# START OF Document excerpt

In Praise of Remakes

Star Trek (2009)

Since tomorrow will see the opening of the much-ballyhooed remake of Star Trek, we’re probably going to be hearing a lot of bellyaching this weekend about how They Don’t Make Anything Original Anymore, Hollywood Is Out of Ideas, etc. etc. etc. So I thought I’d take a moment to offer a contrary opinion.

The short version: remakes aren’t bad. They’re good, and the world would be a more interesting place if we had more of them, not less.

The key to understanding why is this — don’t think about the movies. Think about the theater. Not the movie theater, but the art of live performance on stage.

Plays have been being “remade” for pretty much all of human history. Shakespeare’s works have been mounted on stages around the world for hundreds of years; the works of Euripides, for thousands. In most of these cases the texts are unchanged from the original productions, or at least they are as close to those originals as time and translation will allow.

So where is the howl of protest about how the stage is out of ideas?

It doesn’t exist, for a simple reason — new productions of old texts actually add something to our understanding of those texts. A new director and new actors can take old words — even words that millions know by heart — and put an entirely new spin on them. And by doing so, they can force us to re-examine what we think about the play, and indeed about the world at large.

To see what I mean, one can turn to the early career of Orson Welles. He’s best remembered today for his monumental films like Citizen Kane and The Magnificent Ambersons, but before he went to Hollywood he earned his early fame on the New York stage of the 1930s, mounting visionary productions of Shakespeare classics that took the well-known plays and turned them into commentaries on contemporary social issues: a 1936 Macbeth showing the absurdity of segregation by offering an all-black cast before a backdrop of Haitian voodoo; Julius Caesar reimagined in 1937 as a warning about the rise of fascism, the noble Romans clad in Mussolini-style military uniforms.

# END OF Document excerpt
# START OF Information supplied

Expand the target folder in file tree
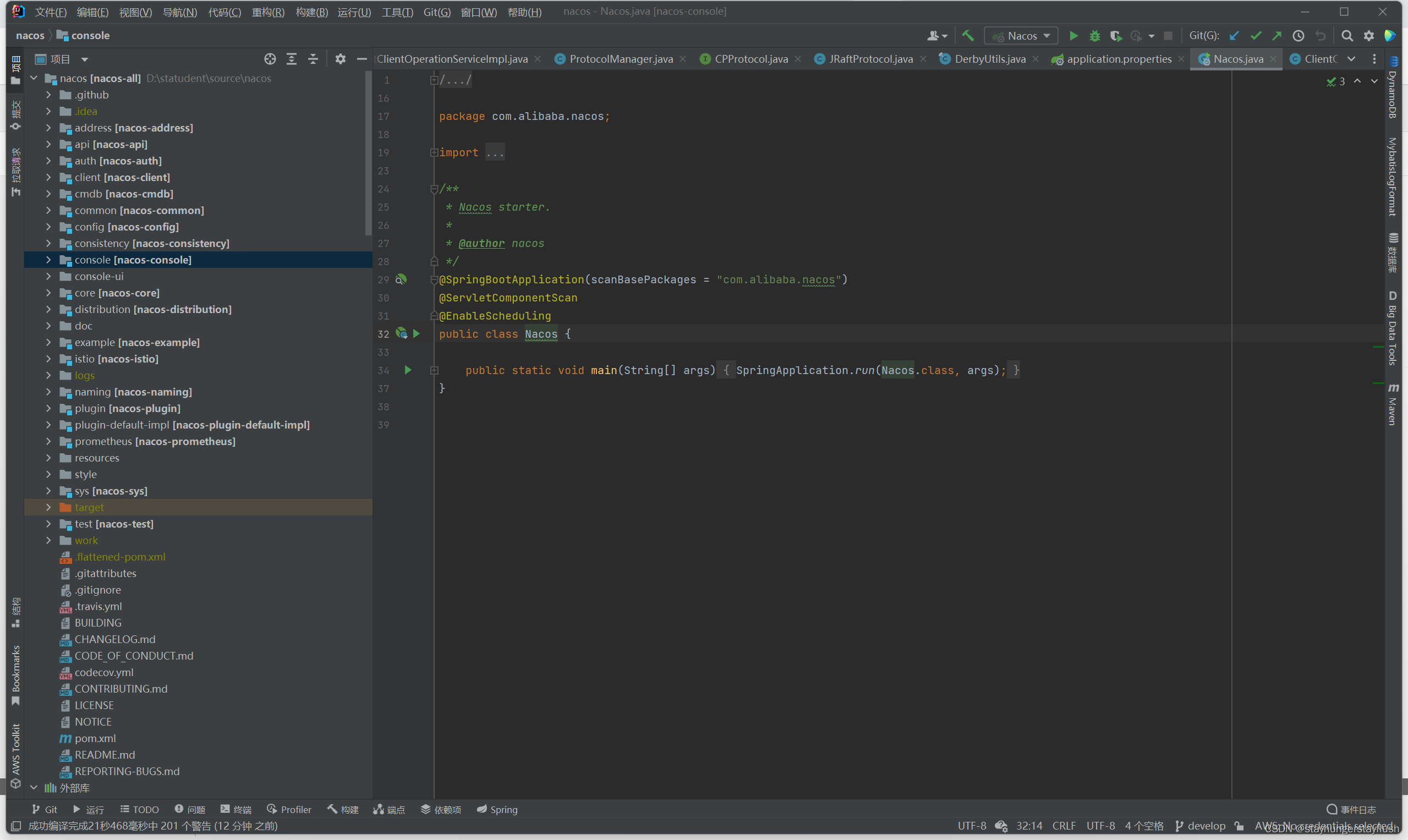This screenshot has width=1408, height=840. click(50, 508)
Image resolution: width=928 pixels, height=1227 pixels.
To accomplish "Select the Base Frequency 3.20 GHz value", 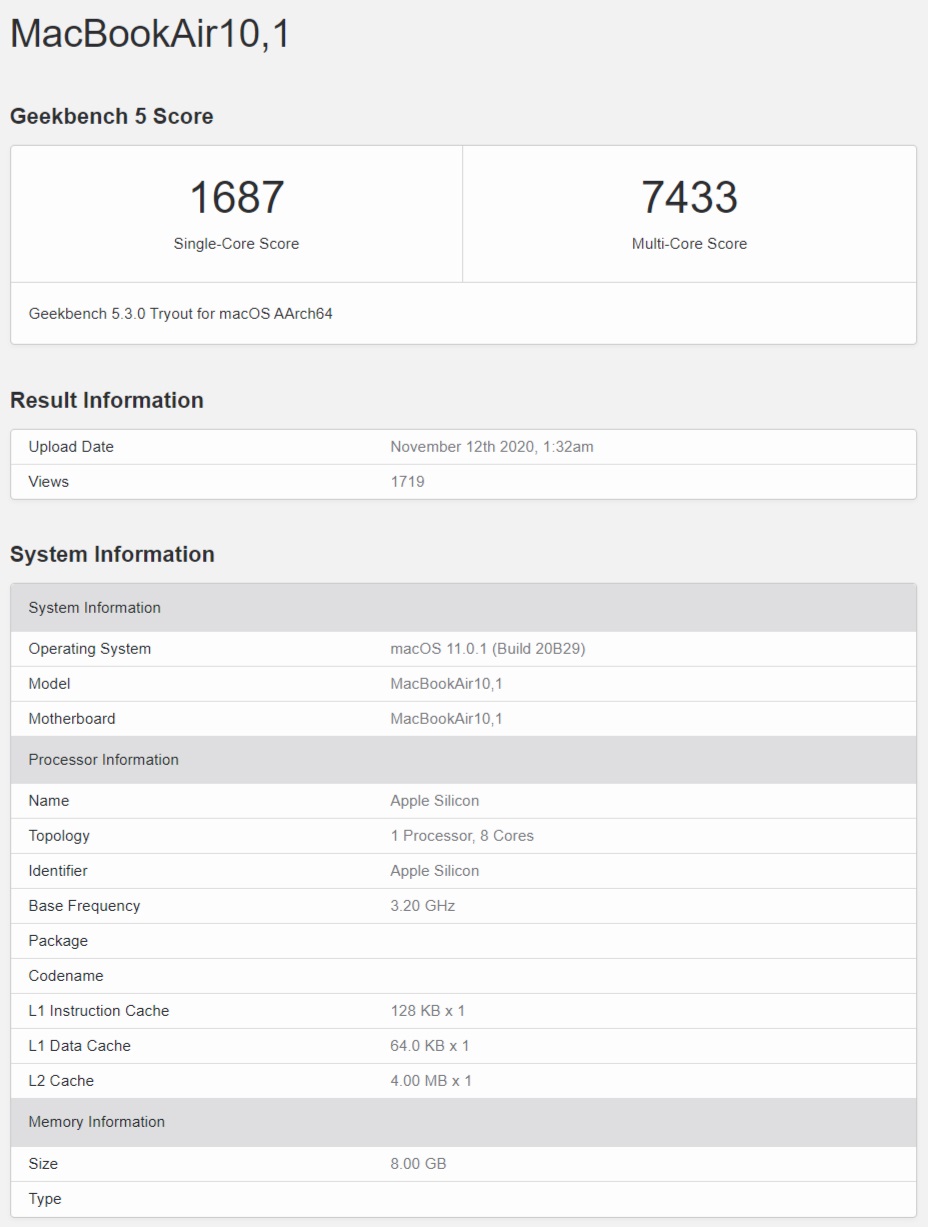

# END OF Information supplied

#### What the task asks
Update the remakes essay from "So where is" to "world at large.", putting "producer" in place of "director". The data isn't needed here.

#### Expected answer
So where is the howl of protest about how the stage is out of ideas?

It doesn’t exist, for a simple reason — new productions of old texts actually add something to our understanding of those texts. A new producer and new actors can take old words — even words that millions know by heart — and put an entirely new spin on them. And by doing so, they can force us to re-examine what we think about the play, and indeed about the world at large.